* _Your objective_: For the entries below, report every line that includes the word "Nipple".

Working data: Begin

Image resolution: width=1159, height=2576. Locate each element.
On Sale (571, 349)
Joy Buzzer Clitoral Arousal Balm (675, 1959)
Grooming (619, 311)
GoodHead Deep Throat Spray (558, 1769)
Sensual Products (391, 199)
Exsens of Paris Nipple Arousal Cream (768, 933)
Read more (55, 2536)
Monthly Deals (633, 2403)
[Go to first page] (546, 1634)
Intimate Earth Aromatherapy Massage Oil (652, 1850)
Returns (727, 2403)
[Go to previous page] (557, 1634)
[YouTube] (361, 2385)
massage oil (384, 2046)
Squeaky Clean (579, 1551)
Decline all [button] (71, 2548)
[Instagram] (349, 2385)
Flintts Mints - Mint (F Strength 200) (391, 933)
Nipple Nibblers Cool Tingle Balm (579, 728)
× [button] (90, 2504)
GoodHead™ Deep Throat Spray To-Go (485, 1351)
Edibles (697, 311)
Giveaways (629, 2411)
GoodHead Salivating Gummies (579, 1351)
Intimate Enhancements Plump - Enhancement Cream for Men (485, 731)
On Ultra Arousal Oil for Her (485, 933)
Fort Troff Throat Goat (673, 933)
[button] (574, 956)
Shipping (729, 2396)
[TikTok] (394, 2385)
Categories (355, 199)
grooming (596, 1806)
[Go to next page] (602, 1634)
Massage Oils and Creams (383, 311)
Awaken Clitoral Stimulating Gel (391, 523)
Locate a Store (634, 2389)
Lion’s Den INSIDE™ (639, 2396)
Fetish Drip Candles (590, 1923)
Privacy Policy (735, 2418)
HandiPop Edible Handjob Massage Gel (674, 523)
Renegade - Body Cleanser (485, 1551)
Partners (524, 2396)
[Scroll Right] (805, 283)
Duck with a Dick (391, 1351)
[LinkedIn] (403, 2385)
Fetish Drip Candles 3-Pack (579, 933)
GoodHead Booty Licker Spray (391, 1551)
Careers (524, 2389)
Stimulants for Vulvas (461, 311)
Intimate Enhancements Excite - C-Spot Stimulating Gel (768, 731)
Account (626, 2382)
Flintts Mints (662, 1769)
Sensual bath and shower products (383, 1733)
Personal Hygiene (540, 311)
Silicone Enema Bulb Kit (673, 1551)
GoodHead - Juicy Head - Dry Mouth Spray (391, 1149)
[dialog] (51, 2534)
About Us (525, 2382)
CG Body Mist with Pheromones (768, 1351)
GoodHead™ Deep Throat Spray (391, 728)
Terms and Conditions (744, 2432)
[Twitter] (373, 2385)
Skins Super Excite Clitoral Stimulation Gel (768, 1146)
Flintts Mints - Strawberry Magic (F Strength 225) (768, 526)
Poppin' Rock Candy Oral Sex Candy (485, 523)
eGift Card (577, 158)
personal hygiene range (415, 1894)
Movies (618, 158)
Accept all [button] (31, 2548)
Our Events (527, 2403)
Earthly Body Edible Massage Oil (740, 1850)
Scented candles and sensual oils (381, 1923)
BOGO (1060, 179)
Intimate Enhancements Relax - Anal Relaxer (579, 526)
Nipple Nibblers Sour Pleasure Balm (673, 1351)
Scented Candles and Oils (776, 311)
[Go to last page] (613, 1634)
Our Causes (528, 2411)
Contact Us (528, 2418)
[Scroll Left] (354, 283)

Working data: End

* _Result_:
Exsens of Paris Nipple Arousal Cream (768, 933)
Nipple Nibblers Cool Tingle Balm (579, 728)
Nipple Nibblers Sour Pleasure Balm (673, 1351)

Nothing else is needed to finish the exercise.